# Goldfish



## ZebraDanio12 (Jun 17, 2011)

This is just something I'm wondering about. I don't plan to get any goldfish although i do want one. Anyway...
So I've seen goldfish kept in bowls, but i thought goldfish got huge! Well actually I know they do, i saw some really big ones at a lfs the other day. Like the size of my head. How does that work out? Does it stunt their growth or something? Also my teacher recently got a goldfish for her 20 gallon tank that houses guppies and two x-ray tetras. Its calico and a fantail i believe. She said she got him for her snail problem (she has so many of those stupid tiny snails) . But...wouldn't he get too big for her aquarium? Are there types of small goldfish? I have also seen aquarium kits made for goldifsh. but the tank was like.... a bit smaller than 10 gallons.....This all just confuses me and I was wondering how this all worked. Hahaha:chair:


----------



## bmlbytes (Aug 1, 2009)

Because of the goldfish's amazing resiliency pet stores and tank manufacturers will sell tanks to people for goldfish that are extremely small for them. The goldfish will live for a year or two in a really small aquarium. Their growth will be very stunted and will eventually cause serious health issues. A healthy goldfish can live up to 20 years and get to about 14 inches. There are no "dwarf goldfish" that I am aware of. Some goldfish will only get to about 8 to 10 inches, but that's about as small as it goes.
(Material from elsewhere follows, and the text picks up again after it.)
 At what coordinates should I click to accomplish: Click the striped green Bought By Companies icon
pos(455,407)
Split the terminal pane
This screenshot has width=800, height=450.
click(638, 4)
In my personal opinion, goldfish should be housed only in ponds or extremely large tanks.


----------



## Ghost Knife (Mar 12, 2008)

bmlbytes said:


> Because of the goldfish's amazing resiliency pet stores and tank manufacturers will sell tanks to people for goldfish that are extremely small for them. The goldfish will live for a year or two in a really small aquarium. Their growth will be very stunted and will eventually cause serious health issues. A healthy goldfish can live up to 20 years and get to about 14 inches. There are no "dwarf goldfish" that I am aware of. Some goldfish will only get to about 8 to 10 inches, but that's about as small as it goes.
> 
> In my personal opinion, goldfish should be housed only in ponds or extremely large tanks.


+1. Most goldfish require about 15-20 gallons for the first couple years of their lives and after that they need more like 30-40.


----------



## ZebraDanio12 (Jun 17, 2011)

Okay, thanks for clearing things up. I see how it works. So...will my teachers have a short life i guess then?


----------



## Ghost Knife (Mar 12, 2008)

ZebraDanio12 said:


> Okay, thanks for clearing things up. I see how it works. So...will my teachers have a short life i guess then?


More than likely.


----------



## Ponera (Oct 31, 2011)

goldfish can also gulp air in order to get oxygen, so they can survive.


----------